● WHAT IS NEEDED:
Only one part of the listing is needed: the lines from the one with "Viewport: 848px width, 611px height." through the last line, copied exactly and free of pictures.
Top of MATERIAL SHOWN
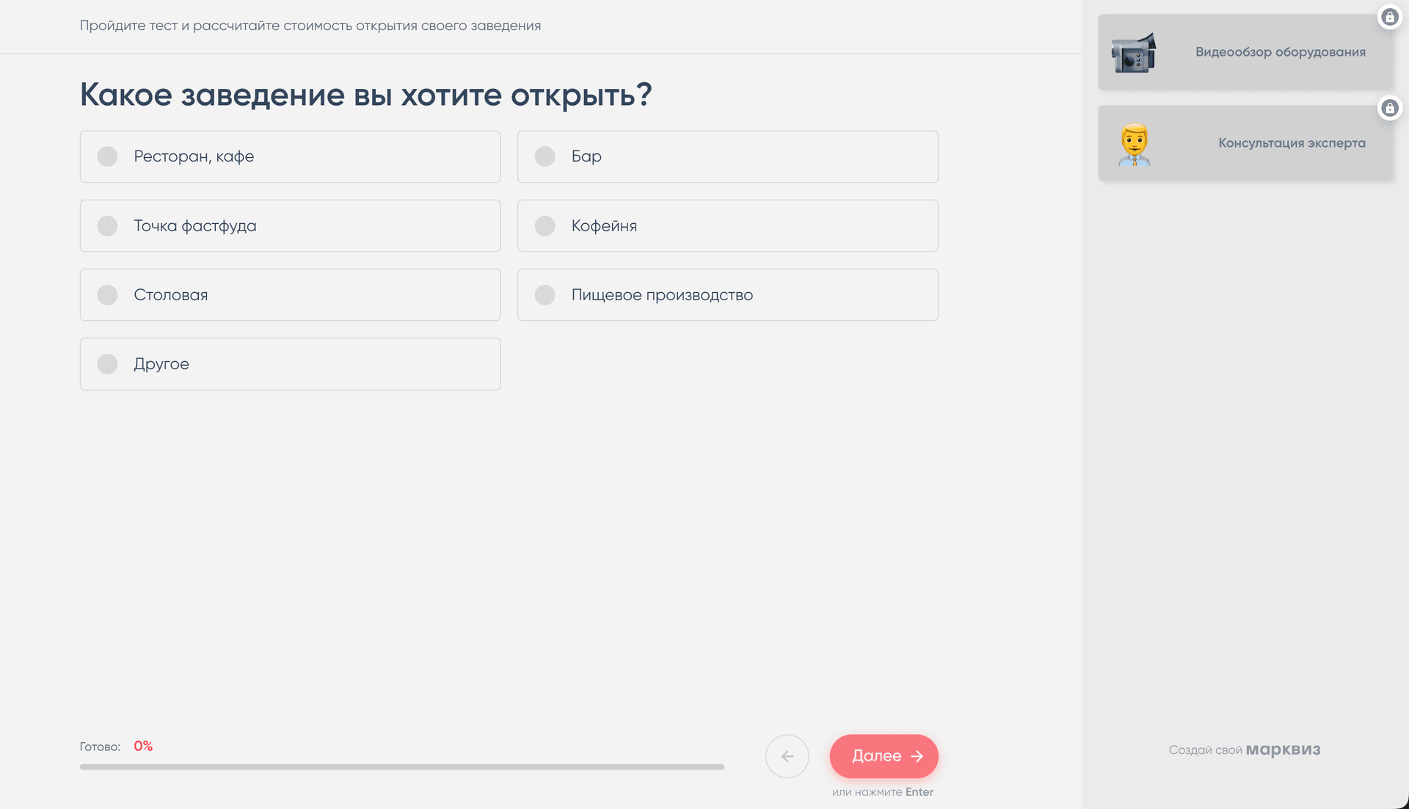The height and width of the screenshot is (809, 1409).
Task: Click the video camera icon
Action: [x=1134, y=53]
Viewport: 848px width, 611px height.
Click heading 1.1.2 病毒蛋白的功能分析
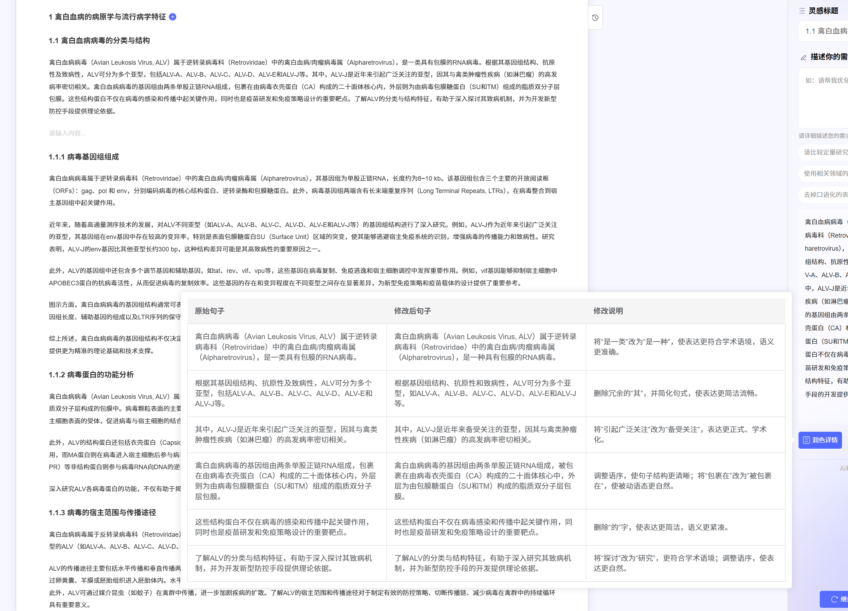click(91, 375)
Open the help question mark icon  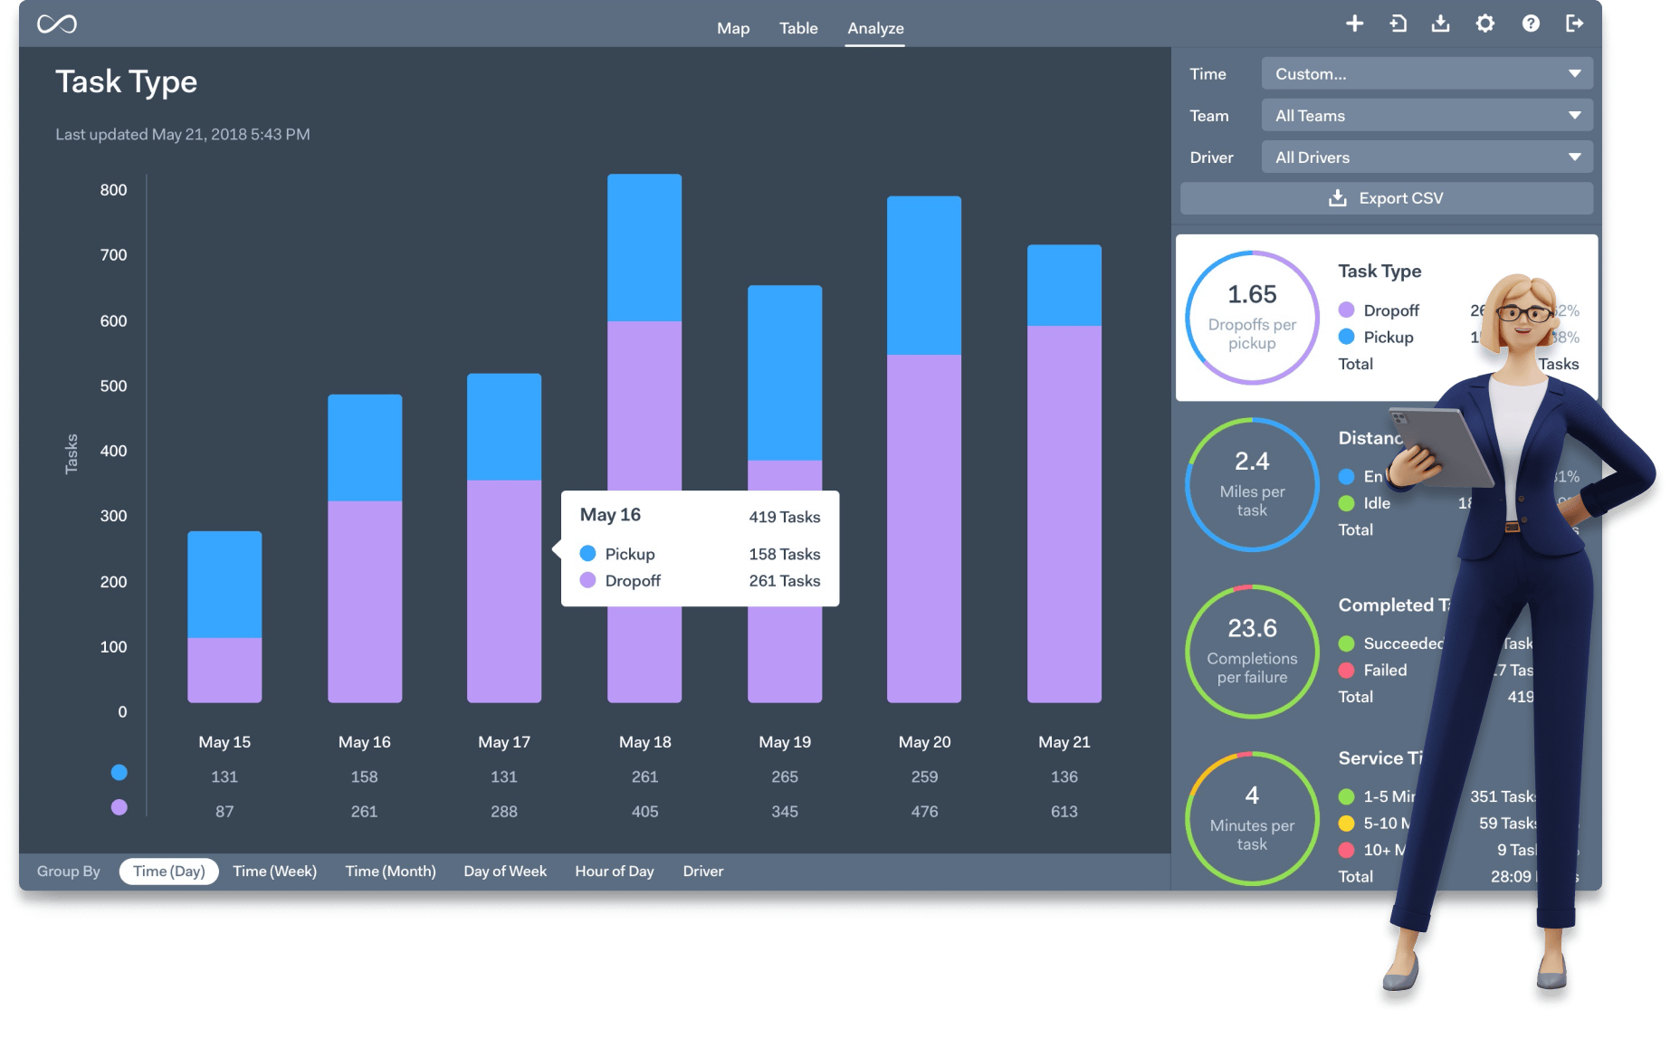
Bottom of MATERIAL SHOWN
● SOLUTION FOR THIS EXERCISE:
Viewport: 848px width, 611px height.
Click heading 1.1.2 病毒蛋白的功能分析
click(91, 375)
Open the help question mark icon  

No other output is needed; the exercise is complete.